É um fenómeno paradigmático em que o jogo – actividade de lazer – se transformou num espectáculo de massas que, não deixando de criar a ilusão do jogo, deu origem, nas sociedades contemporâneas, a um “fluxo futebolístico” no qual o que se consome é o próprio fluxo.
O futebol como fenómeno de massas, mediatizado, suscitando rivalidades e lutas de claques fanáticas, mobilizando meios financeiros vultuosos, alimentando ilusões de vitórias e alentando nacionalismos serôdios, é um fluxo que combina o “fluxo do ter”, ”da informação”, “do ver”, ”do “ soletrar”, do “viajar”.
Os sujeitos do espectáculo, do “fluxo futebolístico”, os jogadores mas também os treinadores/seleccionadores, deixaram de ser os senhores da sua vontade, entregues às regras de um mercado com leis próprias; os mediadores da informação deixaram de se compadecer com a “notabilidade” dos factos e preocupam-se em estimular a capacidade de efabulação das massas; as vitórias e as derrotas deixaram de ser o “resultado do jogo” mas o acontecimento mais ou menos forjado destinado a alimentar o fluxo.
Não que tenha deixado de existir o jogo autêntico – presente no futebol amador e noutras modalidades – mas este passou à categoria de resíduo social, lugar de resistência, só, plena e pontualmente reconhecido, no plano do fluxo, quando é, ao mesmo tempo, o lugar da tragédia... a queda de uma baliza esmagando o jovem,... ou o sacrifício exultante dos amadores de uma selecção de “rugby” enfrentando uma luta desigual na qual ocuparam, no palco mediático global, o papel de resistentes.
O fluxo subjuga o jogo, que se transforma no próprio fluxo, mas não elimina as manifestações de resistência em que o jogo autêntico persiste.
Desde a “Ilha da Culatra”, no meu Algarve, às mais pequenas ilhas dos Açores, desde as pequenas colectividades recreativas às grandes empresas, desde as escolas às ruas, o “fluxo futebolístico” encontra a sua réplica em milhares de resistentes que, apagados da ribalta mediática, são o outro lado de uma realidade humana que persiste em não se deixar apagar.
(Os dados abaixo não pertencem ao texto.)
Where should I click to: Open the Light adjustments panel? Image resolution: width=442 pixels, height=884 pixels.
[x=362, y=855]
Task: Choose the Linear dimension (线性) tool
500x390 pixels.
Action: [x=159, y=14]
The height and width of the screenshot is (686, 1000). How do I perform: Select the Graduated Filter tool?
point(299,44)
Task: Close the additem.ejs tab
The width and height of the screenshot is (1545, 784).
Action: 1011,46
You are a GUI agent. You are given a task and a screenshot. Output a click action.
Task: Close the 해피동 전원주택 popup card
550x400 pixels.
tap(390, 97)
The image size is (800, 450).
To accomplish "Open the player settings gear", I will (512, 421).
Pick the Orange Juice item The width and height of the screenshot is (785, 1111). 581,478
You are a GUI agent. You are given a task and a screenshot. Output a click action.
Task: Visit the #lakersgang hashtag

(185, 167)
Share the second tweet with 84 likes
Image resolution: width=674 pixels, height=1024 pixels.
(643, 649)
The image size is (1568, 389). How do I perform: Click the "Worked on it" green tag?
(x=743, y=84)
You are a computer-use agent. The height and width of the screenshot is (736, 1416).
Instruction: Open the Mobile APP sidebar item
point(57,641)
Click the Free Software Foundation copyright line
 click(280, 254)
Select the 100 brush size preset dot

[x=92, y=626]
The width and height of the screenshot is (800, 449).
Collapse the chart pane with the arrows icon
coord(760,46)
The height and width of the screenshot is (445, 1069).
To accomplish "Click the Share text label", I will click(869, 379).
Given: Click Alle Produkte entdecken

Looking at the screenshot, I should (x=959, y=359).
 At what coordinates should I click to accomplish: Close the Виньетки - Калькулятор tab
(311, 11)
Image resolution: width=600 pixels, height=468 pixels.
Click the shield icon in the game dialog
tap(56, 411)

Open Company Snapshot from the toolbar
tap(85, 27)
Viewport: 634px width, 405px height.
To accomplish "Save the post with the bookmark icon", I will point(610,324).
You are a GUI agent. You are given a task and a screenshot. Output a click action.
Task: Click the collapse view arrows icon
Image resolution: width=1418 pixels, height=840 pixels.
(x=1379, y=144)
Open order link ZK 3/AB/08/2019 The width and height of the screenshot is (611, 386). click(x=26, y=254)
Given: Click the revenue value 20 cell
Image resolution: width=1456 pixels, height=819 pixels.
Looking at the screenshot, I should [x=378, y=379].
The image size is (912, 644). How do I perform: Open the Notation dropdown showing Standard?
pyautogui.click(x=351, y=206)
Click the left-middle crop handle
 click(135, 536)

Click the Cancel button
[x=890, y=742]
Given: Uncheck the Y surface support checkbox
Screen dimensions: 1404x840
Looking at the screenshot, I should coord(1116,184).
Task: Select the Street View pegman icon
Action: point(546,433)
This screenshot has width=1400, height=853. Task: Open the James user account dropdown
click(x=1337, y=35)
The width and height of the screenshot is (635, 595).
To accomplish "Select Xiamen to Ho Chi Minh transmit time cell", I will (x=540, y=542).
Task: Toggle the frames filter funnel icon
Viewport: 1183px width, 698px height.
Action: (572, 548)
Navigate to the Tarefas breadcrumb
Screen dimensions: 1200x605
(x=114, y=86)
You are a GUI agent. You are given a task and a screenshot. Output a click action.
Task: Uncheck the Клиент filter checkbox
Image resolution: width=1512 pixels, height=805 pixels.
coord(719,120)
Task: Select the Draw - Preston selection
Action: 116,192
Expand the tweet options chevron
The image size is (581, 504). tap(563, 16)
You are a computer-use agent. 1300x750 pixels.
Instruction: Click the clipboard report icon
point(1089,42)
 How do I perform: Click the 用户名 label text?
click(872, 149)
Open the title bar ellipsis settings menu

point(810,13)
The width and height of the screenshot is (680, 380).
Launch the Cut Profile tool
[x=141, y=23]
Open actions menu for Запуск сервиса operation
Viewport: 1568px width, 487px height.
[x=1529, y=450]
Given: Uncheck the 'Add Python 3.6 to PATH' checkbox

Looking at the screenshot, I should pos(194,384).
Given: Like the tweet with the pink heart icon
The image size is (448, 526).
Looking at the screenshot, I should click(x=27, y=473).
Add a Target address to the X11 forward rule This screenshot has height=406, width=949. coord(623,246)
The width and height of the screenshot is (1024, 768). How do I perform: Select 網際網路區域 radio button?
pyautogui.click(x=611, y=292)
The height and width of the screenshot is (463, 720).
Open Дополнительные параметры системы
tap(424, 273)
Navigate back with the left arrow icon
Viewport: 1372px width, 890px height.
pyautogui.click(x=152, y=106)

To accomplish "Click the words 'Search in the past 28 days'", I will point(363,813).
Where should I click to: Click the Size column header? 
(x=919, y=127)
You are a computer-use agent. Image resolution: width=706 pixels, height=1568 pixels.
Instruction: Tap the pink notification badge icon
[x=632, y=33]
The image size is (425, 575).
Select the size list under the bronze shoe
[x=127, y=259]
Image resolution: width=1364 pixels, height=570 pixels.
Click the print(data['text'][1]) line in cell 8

Scolari e Mourinho deixarão, um dia, de ser actualidade, mas o “fluxo futebolístico” vai persistir, e o seu outro lado, o jogo autêntico, resistirá em todo o mundo, bastando para tal que hajam jogadores e um objecto simples, mais ou menos arredondado, no qual se possam dar pontapés.
O tema do futebol é fascinante, além do mais, porque nos faz ir em busca de explicações para uma paixão que, avant la lettre, Camus intuía, a partir da sua própria experiência, exercer uma influência mobilizadora das grandes massas, lugar de “alienação” mas, ao mesmo tempo, de resistência cuja influência social a pura razão dificilmente apreende.